Miller's basic experiment, including various modifications, has been repeated many times to reveal that not only can many essential amino acids be formed by this technique, but nonessential amino acids, significant amounts of proteins, and various other organic molecules. The answers to our first two questions regarding proteins are clearly in hand. Amino acids are the precursors of proteins, and they are readily formed spontaneously. And from them certain uninformed proteins are made. Now what can we conclude from this? Regarding the formation of amino acids there are two important points. First, it has become clear that an atmosphere in which amino acids will appear must be a reducing one (one in which H2 is present). That was true of Miller's experimental set-up.

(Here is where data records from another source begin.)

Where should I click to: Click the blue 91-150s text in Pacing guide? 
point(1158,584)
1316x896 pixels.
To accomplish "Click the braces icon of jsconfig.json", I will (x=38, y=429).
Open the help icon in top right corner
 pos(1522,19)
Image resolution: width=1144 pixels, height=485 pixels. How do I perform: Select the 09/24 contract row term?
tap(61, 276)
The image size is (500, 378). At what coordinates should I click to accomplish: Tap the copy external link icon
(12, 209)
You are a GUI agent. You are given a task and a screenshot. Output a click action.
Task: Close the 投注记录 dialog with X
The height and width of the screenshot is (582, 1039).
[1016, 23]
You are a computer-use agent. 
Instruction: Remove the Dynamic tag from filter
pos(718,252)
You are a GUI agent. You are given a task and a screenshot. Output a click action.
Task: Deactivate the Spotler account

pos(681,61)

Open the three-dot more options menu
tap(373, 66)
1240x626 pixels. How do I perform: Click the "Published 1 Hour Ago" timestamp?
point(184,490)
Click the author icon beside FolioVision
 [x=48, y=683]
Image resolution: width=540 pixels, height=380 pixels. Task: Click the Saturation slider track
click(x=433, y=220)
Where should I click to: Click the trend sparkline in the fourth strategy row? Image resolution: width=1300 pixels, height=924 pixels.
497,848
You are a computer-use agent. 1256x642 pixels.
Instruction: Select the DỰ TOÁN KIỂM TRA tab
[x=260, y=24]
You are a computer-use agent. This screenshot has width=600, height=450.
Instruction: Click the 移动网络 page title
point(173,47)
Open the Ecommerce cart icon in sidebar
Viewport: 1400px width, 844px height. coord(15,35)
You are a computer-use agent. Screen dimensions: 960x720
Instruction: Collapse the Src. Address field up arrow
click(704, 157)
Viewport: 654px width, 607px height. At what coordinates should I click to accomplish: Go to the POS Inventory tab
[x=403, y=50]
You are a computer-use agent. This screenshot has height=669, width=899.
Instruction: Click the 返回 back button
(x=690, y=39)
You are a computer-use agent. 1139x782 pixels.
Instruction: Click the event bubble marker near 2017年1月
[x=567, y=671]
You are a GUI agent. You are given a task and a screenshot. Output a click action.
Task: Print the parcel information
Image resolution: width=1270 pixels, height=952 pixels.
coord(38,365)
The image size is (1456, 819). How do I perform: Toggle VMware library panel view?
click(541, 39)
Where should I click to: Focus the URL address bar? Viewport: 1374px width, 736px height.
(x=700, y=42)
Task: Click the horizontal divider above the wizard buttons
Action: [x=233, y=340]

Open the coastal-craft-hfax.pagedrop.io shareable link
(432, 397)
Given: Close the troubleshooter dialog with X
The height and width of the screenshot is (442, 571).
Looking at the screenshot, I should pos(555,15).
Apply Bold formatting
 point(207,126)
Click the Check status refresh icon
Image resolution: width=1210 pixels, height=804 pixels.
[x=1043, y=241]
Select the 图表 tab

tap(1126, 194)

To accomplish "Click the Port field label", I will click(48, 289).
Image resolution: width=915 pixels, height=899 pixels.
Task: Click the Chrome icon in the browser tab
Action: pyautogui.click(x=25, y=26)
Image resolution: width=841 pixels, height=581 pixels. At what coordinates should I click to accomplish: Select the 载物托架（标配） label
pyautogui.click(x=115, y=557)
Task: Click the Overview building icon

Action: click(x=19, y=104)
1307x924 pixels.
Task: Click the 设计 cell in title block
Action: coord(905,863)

In an oxidizing atmosphere (one in which 02 is present) no amino acids were obtained.
Second, not all the essential amino acids are formed in this type of experiment and some amino acids were formed that are not found in organisms today. All of this is not so much a lesson as a puzzle. Why were only the 20 essential amino acids incorporated into living systems when some of them are not readily formed spontaneously, and why were others readily formed that are not incorporated? We cannot answer that question today.
And, then, the uninformed proteins require study. These proteins can be formed in large amounts from certain amino acids. That is, certain proteins are favored as are the aminoacids that constitute them. None of them has been shown to have enzymatic activity. These proteins tend to aggregate and form small spheres and, most interesting, these spheres differentiate in a way that suggests cellular structure. In the electron microscope they show a dense outer layer; internally, there is a mass of material of differing densities. Biochemist Sidney Fox and his collaborators have been especially active in studying these proteinaceous spherules. They suggest that these entities represent a structure that could anticipate cells at a later stage in the origin of life. Such microspheres are optimistically called protocells. A better term, coacervate, was first used by the Russian biologist Oparin, in 1924, in his pioneering examination of the origin of life. We will return to Oparin's coacervate after we have considered, in more detail, the transition from precellular living systems to cellular ones.